_Passage for review_.

____________

Highlights and Challenges, 2018–2020

As we go to press the world is gripped in a pandemic the likes of which no one alive today has experienced before. COVID-19 turned our modern air transportation network into a disease vector, and the result is much of that system and the industries that support it have been temporarily shut down. While no one has escaped the impact, AIAA is benefiting from a very wise financial policy put in place many years ago and updated in 2009 after the last financial crisis that requires us to maintain operating reserves sufficient for nine months of operations, plus fulfilling our out-year strategic commitments. While this may have at times seemed like an overly conservative policy, today it is proving its value as AIAA has been able to continue operations, including supporting our professional staff, even as most of our events for this spring have been cancelled. We are rapidly pivoting to a “more virtual” reality, including the first major flagship event, AIAA AVIATION Forum, that will be fully virtual.

As I wrap up my term as AIAA President and hand the reins to Basil Hassan, I wanted to reflect on a few highlights and challenges.

Membership. After decades of decline, our membership reached a minimum in FY2018 and has begun to grow again. As our Board of Trustees shifts their focus from a five-year project of reforming the governance structure to a focus on membership growth, we have seen experiments such a e-Membership start to pay off. A renewed focus on our corporate members, led by Executive Director Dan Dumbacher, is key to this effort. We’re also converting AIAA AVIATION to an all-virtual format this year to benefit our members working from home during the pandemic. In addition, we have launched the ASCEND event, which includes the best parts of the AIAA SPACE Forum—building the program on a foundation of technical excellence, but taking that experience to the next level, opening the door to more interdisciplinary collaboration and conversation. ASCEND will debut this November in Las Vegas. We need all our membership to support both of these pioneering efforts.

Diversity. Similarly, our focus on increasing the diversity of our membership is showing tangible signs. At our recent AIAA SciTech Forum plenary sessions, three of the five speakers were women and two were people of color. One of my favorite parts of being AIAA President is that I get to host the 20 Twenties, a joint program AIAA runs with Aviation Week Network. This year, for the first time, more than half of the rising stars in aerospace were women. And last year we established the Diversity Scholars Program, in which we provide financial support through a competitive selection process to diverse students who might not otherwise be able to attend. We have now extended this program to all our major events.

Education. The key to making our workforce look more like the nation is to extend our recruiting pipeline much deeper into the K–12 education system than ever before. I’m thrilled that the AIAA Foundation now has a full-time director and additional staff, that its endowment has reached record highs, and that new programs are in development. We have begun a serious partnership with the AIA for the The American Rocket Challenge (TARC), and so far over 138 AIAA members have volunteered to help TARC schools.

The Power of the Past, The Promise of the Future. Over the last two years one of the big AIAA projects was marking the 50th anniversary of the Apollo 11 moon landing and hosting the 70th International Astronautical Congress (IAC 2019). Like ASCEND, hosting this event was a heavy lift and a financial gamble for the Institute. Led by Craig Day, the entirety of AIAA rose to the occasion and pulled off an event that no one who attended will ever forget, and which not only broke even but generated a modest financial return for the organizers. Perhaps my favorite memory of the event was the recognition of the Apollo 11 crew with the World Space Award. What really made this special was that the crew was represented by three generations: one from the generation that made the flight, one from the generation that grew up with it, and one from the generation that so far has not seen a human walk on the moon. And changing that is all of our jobs! Per aspera ad astra.

____________

_Data under study_.
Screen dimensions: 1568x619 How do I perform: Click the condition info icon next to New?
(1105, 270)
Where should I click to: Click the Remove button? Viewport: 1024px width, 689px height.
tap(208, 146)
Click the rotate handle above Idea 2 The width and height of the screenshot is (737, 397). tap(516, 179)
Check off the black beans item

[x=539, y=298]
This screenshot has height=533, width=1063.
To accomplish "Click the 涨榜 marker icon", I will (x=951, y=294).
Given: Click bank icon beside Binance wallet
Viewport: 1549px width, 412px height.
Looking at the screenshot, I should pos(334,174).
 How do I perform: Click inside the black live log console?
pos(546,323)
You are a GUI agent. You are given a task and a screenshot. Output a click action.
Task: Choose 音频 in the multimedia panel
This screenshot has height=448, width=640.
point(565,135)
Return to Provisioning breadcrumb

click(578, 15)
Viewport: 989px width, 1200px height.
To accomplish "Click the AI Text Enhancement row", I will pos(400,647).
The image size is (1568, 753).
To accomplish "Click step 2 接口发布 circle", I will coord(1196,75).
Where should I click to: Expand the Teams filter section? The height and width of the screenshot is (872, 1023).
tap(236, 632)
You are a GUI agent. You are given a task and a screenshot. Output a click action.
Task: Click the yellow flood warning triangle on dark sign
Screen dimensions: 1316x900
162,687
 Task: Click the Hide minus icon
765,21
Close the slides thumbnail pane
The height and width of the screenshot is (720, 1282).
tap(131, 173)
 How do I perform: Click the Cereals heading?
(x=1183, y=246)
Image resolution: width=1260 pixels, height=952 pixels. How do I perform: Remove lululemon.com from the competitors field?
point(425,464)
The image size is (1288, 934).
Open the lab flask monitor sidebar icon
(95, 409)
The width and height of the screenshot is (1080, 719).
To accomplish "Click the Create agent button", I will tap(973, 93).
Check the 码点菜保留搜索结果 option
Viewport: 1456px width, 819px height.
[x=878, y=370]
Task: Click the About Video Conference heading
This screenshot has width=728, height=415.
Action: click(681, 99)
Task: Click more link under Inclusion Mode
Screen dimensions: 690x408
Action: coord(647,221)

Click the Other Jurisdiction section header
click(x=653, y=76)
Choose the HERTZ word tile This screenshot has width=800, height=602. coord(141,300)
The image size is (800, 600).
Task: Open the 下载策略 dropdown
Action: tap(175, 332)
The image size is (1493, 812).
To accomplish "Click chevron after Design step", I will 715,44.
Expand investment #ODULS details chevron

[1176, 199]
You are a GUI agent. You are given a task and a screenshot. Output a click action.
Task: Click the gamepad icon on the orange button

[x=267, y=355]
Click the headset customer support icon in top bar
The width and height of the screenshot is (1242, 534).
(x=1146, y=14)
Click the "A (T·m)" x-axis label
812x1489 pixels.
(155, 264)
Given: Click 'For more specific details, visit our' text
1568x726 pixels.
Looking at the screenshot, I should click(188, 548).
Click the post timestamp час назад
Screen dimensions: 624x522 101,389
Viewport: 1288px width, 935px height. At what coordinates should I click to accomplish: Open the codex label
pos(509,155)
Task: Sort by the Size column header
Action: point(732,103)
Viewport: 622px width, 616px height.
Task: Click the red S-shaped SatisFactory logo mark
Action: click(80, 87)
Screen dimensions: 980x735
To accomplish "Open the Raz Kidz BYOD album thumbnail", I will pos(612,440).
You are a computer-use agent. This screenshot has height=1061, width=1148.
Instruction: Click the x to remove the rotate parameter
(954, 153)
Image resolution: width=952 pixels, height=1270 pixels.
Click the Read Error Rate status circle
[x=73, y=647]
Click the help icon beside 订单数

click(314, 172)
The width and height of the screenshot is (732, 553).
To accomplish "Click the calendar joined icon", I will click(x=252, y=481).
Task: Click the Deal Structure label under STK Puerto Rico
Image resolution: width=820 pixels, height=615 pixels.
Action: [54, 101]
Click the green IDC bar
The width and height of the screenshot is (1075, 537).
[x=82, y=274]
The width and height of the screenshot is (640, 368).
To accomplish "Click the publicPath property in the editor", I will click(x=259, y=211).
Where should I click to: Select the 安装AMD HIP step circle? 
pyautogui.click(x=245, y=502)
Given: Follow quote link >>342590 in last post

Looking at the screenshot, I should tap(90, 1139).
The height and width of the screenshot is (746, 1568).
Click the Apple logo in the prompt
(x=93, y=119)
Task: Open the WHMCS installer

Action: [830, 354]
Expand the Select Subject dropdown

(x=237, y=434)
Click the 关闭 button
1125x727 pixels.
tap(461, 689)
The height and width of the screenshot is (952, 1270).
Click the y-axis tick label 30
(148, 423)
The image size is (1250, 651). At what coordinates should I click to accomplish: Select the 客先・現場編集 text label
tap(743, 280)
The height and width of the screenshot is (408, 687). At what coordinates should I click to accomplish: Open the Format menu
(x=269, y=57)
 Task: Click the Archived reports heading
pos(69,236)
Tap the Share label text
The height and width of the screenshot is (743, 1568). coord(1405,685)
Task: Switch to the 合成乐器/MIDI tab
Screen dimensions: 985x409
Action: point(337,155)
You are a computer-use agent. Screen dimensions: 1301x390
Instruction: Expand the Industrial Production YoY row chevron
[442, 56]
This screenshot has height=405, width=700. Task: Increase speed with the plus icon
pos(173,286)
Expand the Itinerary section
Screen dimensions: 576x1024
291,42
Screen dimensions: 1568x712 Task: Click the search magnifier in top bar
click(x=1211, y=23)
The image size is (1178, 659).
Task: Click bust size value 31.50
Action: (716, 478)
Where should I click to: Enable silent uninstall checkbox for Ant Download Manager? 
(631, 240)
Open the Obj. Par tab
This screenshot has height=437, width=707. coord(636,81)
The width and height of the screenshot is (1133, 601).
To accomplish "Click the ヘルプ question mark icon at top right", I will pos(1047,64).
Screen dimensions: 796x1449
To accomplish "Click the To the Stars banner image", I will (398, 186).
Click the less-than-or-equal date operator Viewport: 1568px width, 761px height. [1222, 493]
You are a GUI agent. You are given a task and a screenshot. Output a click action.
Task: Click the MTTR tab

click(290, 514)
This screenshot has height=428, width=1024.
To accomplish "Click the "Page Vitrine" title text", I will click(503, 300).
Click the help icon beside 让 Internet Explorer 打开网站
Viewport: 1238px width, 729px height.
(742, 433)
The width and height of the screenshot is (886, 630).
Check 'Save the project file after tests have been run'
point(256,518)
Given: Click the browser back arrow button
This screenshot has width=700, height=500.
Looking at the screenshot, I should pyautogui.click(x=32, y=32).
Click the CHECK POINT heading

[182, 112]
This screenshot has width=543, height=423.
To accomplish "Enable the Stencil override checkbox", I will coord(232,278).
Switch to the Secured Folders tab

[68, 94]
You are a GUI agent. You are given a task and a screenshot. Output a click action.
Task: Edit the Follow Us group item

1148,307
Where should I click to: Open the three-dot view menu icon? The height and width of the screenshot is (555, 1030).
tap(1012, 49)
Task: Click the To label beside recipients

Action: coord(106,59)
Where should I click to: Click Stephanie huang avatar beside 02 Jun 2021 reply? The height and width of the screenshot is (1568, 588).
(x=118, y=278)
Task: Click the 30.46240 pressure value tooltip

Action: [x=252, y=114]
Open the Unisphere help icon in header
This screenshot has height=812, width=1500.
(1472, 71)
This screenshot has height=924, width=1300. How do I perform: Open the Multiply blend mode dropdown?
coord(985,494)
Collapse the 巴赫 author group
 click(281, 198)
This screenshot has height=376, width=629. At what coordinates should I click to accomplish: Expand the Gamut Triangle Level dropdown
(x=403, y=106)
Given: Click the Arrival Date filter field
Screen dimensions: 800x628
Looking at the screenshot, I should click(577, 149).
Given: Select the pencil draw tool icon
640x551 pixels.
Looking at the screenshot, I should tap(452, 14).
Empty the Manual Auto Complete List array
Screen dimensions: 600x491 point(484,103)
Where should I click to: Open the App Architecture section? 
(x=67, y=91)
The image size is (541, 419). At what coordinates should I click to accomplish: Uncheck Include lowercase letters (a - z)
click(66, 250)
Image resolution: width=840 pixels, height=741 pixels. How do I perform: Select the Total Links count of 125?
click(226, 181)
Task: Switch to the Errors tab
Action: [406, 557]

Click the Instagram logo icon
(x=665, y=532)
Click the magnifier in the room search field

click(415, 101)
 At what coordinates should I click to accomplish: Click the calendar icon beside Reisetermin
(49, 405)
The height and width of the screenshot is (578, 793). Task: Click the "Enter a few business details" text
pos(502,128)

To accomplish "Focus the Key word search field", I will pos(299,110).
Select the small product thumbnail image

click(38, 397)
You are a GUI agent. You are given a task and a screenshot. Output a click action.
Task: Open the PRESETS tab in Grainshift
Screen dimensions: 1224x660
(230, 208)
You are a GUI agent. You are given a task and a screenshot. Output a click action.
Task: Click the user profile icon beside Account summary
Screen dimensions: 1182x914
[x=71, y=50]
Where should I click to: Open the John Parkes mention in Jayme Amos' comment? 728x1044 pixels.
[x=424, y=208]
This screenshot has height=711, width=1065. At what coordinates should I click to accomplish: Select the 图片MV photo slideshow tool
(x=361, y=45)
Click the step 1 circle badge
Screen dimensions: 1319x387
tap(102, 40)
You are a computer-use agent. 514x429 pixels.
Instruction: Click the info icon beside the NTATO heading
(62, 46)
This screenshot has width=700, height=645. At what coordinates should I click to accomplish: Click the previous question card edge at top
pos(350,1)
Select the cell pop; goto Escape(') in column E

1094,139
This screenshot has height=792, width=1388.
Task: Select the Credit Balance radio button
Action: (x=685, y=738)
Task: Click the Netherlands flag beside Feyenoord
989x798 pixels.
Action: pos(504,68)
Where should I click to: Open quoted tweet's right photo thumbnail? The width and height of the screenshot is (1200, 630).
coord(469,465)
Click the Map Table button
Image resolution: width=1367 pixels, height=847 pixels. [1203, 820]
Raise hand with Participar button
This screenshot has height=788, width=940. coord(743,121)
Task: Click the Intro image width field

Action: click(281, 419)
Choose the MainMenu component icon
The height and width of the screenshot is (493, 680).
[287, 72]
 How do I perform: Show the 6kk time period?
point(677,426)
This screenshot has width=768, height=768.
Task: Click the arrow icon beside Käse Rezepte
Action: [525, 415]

____________

_Problem set_.
- A) Answer these questions from the AIAA President's review:
(i) How many months of operations must AIAA's operating reserves be sufficient for?
(ii) Where will ASCEND debut?
(iii) How many AIAA members have volunteered so far to help TARC schools?
- B) Write out the part of the AIAA President's review that opens with the words containing "Education. The key" and closes with "help TARC schools.".
Use only the AIAA President's review to respond.

_Exercise responses_.
- A)
(i) Nine months
(ii) Las Vegas
(iii) Over 138

- B)
Education. The key to making our workforce look more like the nation is to extend our recruiting pipeline much deeper into the K–12 education system than ever before. I’m thrilled that the AIAA Foundation now has a full-time director and additional staff, that its endowment has reached record highs, and that new programs are in development. We have begun a serious partnership with the AIA for the The American Rocket Challenge (TARC), and so far over 138 AIAA members have volunteered to help TARC schools.